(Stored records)
►

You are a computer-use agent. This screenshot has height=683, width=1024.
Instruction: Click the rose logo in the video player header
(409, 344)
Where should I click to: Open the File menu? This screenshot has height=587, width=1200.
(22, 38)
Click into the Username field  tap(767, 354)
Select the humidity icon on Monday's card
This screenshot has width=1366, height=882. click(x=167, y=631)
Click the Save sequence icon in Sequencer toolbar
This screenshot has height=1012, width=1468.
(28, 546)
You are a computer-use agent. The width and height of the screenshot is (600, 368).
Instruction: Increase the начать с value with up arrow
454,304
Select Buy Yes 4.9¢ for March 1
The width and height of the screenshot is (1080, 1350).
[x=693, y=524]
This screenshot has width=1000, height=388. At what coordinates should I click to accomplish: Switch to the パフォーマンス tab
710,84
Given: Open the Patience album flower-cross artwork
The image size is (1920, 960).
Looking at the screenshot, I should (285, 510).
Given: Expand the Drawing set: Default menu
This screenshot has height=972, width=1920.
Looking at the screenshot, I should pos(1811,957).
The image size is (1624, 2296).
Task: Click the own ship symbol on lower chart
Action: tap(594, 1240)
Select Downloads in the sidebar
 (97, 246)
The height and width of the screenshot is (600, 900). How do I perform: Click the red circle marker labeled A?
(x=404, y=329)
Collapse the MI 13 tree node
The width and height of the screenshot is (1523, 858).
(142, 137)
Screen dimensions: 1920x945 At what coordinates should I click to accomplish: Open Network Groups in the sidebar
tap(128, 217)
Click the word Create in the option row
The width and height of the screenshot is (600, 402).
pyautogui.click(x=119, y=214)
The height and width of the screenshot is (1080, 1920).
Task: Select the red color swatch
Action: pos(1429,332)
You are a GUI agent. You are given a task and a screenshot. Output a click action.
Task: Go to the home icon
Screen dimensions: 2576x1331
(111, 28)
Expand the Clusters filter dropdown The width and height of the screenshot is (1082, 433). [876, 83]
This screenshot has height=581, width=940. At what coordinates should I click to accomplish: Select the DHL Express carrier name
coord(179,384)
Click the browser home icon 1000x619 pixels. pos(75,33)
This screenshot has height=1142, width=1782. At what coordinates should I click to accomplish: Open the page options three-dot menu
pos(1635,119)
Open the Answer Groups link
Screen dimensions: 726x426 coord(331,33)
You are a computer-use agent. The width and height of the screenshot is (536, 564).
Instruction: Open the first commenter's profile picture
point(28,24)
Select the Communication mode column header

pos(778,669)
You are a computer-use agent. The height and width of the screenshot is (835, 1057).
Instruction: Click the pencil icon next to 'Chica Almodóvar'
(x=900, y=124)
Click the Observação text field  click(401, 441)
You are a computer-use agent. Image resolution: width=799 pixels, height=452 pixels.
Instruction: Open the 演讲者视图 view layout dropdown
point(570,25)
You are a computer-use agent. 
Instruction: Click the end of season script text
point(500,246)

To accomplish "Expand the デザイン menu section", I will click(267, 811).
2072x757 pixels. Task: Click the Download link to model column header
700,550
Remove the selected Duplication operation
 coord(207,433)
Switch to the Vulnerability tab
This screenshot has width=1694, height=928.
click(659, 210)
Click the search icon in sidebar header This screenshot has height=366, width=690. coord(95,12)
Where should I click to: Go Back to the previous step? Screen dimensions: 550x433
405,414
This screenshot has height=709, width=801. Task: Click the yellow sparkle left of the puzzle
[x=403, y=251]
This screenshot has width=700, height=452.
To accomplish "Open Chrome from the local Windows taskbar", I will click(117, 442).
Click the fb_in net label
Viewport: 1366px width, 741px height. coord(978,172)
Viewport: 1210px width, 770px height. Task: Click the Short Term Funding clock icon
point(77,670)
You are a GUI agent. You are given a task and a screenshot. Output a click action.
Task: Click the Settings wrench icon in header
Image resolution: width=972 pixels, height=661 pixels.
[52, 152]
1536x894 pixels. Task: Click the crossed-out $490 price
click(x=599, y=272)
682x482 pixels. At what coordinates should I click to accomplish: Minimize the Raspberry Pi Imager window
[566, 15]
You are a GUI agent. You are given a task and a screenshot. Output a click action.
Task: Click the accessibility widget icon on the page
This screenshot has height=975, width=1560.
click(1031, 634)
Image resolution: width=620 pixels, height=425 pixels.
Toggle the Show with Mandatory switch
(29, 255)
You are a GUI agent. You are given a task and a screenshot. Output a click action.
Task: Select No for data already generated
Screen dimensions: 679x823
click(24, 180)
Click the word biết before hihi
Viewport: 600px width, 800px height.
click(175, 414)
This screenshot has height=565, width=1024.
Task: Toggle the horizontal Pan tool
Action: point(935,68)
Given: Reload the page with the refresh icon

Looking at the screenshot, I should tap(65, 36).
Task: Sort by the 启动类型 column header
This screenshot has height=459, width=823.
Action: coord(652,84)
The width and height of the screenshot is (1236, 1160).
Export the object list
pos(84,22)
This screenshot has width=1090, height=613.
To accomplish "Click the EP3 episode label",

◄

[Your goal] For this exercise, output the records in full, exactly.

[Solution below]
You are a computer-use agent. This screenshot has height=683, width=1024.
Instruction: Click the rose logo in the video player header
(409, 344)
Where should I click to: Open the File menu? This screenshot has height=587, width=1200.
(22, 38)
Click into the Username field  tap(767, 354)
Select the humidity icon on Monday's card
This screenshot has width=1366, height=882. click(x=167, y=631)
Click the Save sequence icon in Sequencer toolbar
This screenshot has height=1012, width=1468.
(28, 546)
You are a computer-use agent. The width and height of the screenshot is (600, 368).
Instruction: Increase the начать с value with up arrow
454,304
Select Buy Yes 4.9¢ for March 1
The width and height of the screenshot is (1080, 1350).
[x=693, y=524]
This screenshot has width=1000, height=388. At what coordinates should I click to accomplish: Switch to the パフォーマンス tab
710,84
Given: Open the Patience album flower-cross artwork
The image size is (1920, 960).
Looking at the screenshot, I should (285, 510).
Given: Expand the Drawing set: Default menu
This screenshot has height=972, width=1920.
Looking at the screenshot, I should pos(1811,957).
The image size is (1624, 2296).
Task: Click the own ship symbol on lower chart
Action: tap(594, 1240)
Select Downloads in the sidebar
 (97, 246)
The height and width of the screenshot is (600, 900). How do I perform: Click the red circle marker labeled A?
(x=404, y=329)
Collapse the MI 13 tree node
The width and height of the screenshot is (1523, 858).
(142, 137)
Screen dimensions: 1920x945 At what coordinates should I click to accomplish: Open Network Groups in the sidebar
tap(128, 217)
Click the word Create in the option row
The width and height of the screenshot is (600, 402).
pyautogui.click(x=119, y=214)
The height and width of the screenshot is (1080, 1920).
Task: Select the red color swatch
Action: pos(1429,332)
You are a GUI agent. You are given a task and a screenshot. Output a click action.
Task: Go to the home icon
Screen dimensions: 2576x1331
(111, 28)
Expand the Clusters filter dropdown The width and height of the screenshot is (1082, 433). [876, 83]
This screenshot has height=581, width=940. At what coordinates should I click to accomplish: Select the DHL Express carrier name
coord(179,384)
Click the browser home icon 1000x619 pixels. pos(75,33)
This screenshot has height=1142, width=1782. At what coordinates should I click to accomplish: Open the page options three-dot menu
pos(1635,119)
Open the Answer Groups link
Screen dimensions: 726x426 coord(331,33)
You are a computer-use agent. The width and height of the screenshot is (536, 564).
Instruction: Open the first commenter's profile picture
point(28,24)
Select the Communication mode column header

pos(778,669)
You are a computer-use agent. The height and width of the screenshot is (835, 1057).
Instruction: Click the pencil icon next to 'Chica Almodóvar'
(x=900, y=124)
Click the Observação text field  click(401, 441)
You are a computer-use agent. Image resolution: width=799 pixels, height=452 pixels.
Instruction: Open the 演讲者视图 view layout dropdown
point(570,25)
You are a computer-use agent. 
Instruction: Click the end of season script text
point(500,246)

To accomplish "Expand the デザイン menu section", I will click(267, 811).
2072x757 pixels. Task: Click the Download link to model column header
700,550
Remove the selected Duplication operation
 coord(207,433)
Switch to the Vulnerability tab
This screenshot has width=1694, height=928.
click(659, 210)
Click the search icon in sidebar header This screenshot has height=366, width=690. coord(95,12)
Where should I click to: Go Back to the previous step? Screen dimensions: 550x433
405,414
This screenshot has height=709, width=801. Task: Click the yellow sparkle left of the puzzle
[x=403, y=251]
This screenshot has width=700, height=452.
To accomplish "Open Chrome from the local Windows taskbar", I will click(117, 442).
Click the fb_in net label
Viewport: 1366px width, 741px height. coord(978,172)
Viewport: 1210px width, 770px height. Task: Click the Short Term Funding clock icon
point(77,670)
You are a GUI agent. You are given a task and a screenshot. Output a click action.
Task: Click the Settings wrench icon in header
Image resolution: width=972 pixels, height=661 pixels.
[52, 152]
1536x894 pixels. Task: Click the crossed-out $490 price
click(x=599, y=272)
682x482 pixels. At what coordinates should I click to accomplish: Minimize the Raspberry Pi Imager window
[566, 15]
You are a GUI agent. You are given a task and a screenshot. Output a click action.
Task: Click the accessibility widget icon on the page
This screenshot has height=975, width=1560.
click(1031, 634)
Image resolution: width=620 pixels, height=425 pixels.
Toggle the Show with Mandatory switch
(29, 255)
You are a GUI agent. You are given a task and a screenshot. Output a click action.
Task: Select No for data already generated
Screen dimensions: 679x823
click(24, 180)
Click the word biết before hihi
Viewport: 600px width, 800px height.
click(175, 414)
This screenshot has height=565, width=1024.
Task: Toggle the horizontal Pan tool
Action: point(935,68)
Given: Reload the page with the refresh icon

Looking at the screenshot, I should tap(65, 36).
Task: Sort by the 启动类型 column header
This screenshot has height=459, width=823.
Action: coord(652,84)
The width and height of the screenshot is (1236, 1160).
Export the object list
pos(84,22)
This screenshot has width=1090, height=613.
To accomplish "Click the EP3 episode label",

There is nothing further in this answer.